Eugénie Jan
ou la lumière du soir

Par Jean-Paul Gavard-Perret

Espace de lumière sont des noms prononçables de l'absolu lorsqu'il voyage dans la peinture. Certains, pour l'atteindre, utilisent la voie - apparemment la plus simple - en faisant appel aux couleurs vives et claires et aux ascension des lignes ce qui tout compte faite revient à réduire la peinture à une simple re-présentation, à une image de l'image.

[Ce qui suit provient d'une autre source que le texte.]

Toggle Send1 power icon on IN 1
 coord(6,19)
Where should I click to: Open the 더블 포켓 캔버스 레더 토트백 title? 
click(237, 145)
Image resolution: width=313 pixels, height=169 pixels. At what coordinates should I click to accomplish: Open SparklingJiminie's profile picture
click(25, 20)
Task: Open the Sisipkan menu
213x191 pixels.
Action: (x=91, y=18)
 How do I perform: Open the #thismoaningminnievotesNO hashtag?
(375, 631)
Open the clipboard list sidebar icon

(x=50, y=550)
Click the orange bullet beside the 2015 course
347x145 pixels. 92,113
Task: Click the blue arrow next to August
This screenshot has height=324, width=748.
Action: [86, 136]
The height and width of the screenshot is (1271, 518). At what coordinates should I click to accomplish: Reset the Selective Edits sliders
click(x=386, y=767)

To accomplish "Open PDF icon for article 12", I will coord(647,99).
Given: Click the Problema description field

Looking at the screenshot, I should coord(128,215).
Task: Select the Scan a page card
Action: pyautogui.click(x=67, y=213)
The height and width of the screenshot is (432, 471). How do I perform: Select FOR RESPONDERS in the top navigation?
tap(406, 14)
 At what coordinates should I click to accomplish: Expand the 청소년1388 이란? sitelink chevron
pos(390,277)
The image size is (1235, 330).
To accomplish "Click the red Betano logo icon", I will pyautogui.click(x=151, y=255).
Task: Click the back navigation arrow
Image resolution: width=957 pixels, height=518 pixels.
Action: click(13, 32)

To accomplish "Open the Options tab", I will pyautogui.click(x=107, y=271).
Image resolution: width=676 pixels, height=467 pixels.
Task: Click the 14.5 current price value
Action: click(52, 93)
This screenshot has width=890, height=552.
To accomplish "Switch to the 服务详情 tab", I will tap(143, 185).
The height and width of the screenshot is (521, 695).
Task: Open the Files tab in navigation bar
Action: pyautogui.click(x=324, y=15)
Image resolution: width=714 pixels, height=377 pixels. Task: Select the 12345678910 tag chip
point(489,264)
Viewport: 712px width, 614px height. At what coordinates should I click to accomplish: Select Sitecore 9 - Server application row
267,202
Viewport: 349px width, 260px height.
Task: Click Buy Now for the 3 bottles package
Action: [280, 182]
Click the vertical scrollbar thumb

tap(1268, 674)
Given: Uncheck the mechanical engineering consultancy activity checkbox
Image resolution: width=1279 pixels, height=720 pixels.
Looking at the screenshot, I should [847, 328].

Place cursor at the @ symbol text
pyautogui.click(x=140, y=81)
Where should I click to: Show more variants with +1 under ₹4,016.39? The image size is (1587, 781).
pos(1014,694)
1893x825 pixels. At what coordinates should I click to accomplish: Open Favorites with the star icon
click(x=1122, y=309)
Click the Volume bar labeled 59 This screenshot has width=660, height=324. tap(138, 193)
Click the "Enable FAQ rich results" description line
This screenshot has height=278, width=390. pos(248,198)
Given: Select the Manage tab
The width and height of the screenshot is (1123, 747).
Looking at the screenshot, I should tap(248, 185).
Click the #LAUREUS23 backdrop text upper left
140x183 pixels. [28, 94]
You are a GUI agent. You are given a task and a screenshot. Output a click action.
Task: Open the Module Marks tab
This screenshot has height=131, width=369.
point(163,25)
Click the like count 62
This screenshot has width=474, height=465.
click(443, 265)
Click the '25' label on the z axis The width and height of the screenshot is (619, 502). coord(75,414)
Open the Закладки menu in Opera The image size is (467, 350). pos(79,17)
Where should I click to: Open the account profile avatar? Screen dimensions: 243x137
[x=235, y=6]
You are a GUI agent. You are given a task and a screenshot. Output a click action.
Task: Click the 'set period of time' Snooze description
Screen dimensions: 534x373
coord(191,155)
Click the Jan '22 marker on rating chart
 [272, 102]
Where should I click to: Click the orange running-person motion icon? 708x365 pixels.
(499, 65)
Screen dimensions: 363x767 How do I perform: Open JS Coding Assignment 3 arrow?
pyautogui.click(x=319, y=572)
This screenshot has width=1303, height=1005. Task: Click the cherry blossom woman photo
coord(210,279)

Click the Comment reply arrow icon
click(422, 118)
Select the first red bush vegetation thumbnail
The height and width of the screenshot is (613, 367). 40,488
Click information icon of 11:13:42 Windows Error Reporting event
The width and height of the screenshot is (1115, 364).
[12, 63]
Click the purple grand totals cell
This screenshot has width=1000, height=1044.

Rien donc de très intéressant et c'est une manière de faire injure à l'art que le réduire à cette dimension. Or à travers l'exposition organisée autour du collectif "Les biodédradés", la galerie Sparts va exposer, en figure de proue, celle qui avec Jérôme Boutterin représente une des artistes françaises les plus intéressantes de la nouvelle peinture puisque dans ses toiles les plus puissantes, Eugènie Jan a choisi le chemin inverse à celui ébauché plus haut : car cette passionnée de peinture est aussi une extralucide souffrante ( comme le sont les vrais voyants). Elle appartient à la catégorie des peintres qui écarquillent le regard en le plongeant d'abord dans le noir. Mais pour l'artiste il s'agit de ressouder le monde par son regard, sa gestuelle, sa technique. Son regard reste ainsi la lumière reçue autant que donnée mais d'une manière détournée comme si dans le noir (de mort) la vie se mettait à s'ébattre pour que la vie ressorte mieux encore... Eugénie Jan radiographie le monde en même temps qu'elle le reconstruit et l'invente à travers différentes étapes: le minéral, le végétal, l'animal avant d'atteindre l'aube de ce 7ème jour où Dieu ne se reposa pas, mais créa la femme, la femme artiste peintre.
Tout repose chez elle sur ce double axiome : comment donner en tableaux fixes et sombres ce qui remue le plus : la vie devant et en soi-même. Ainsi à travers les couleurs qui jaillissent d'une chair picturale elle nous ressoude à notre corps spirituel, à ses souffrances mais aussi ses joies.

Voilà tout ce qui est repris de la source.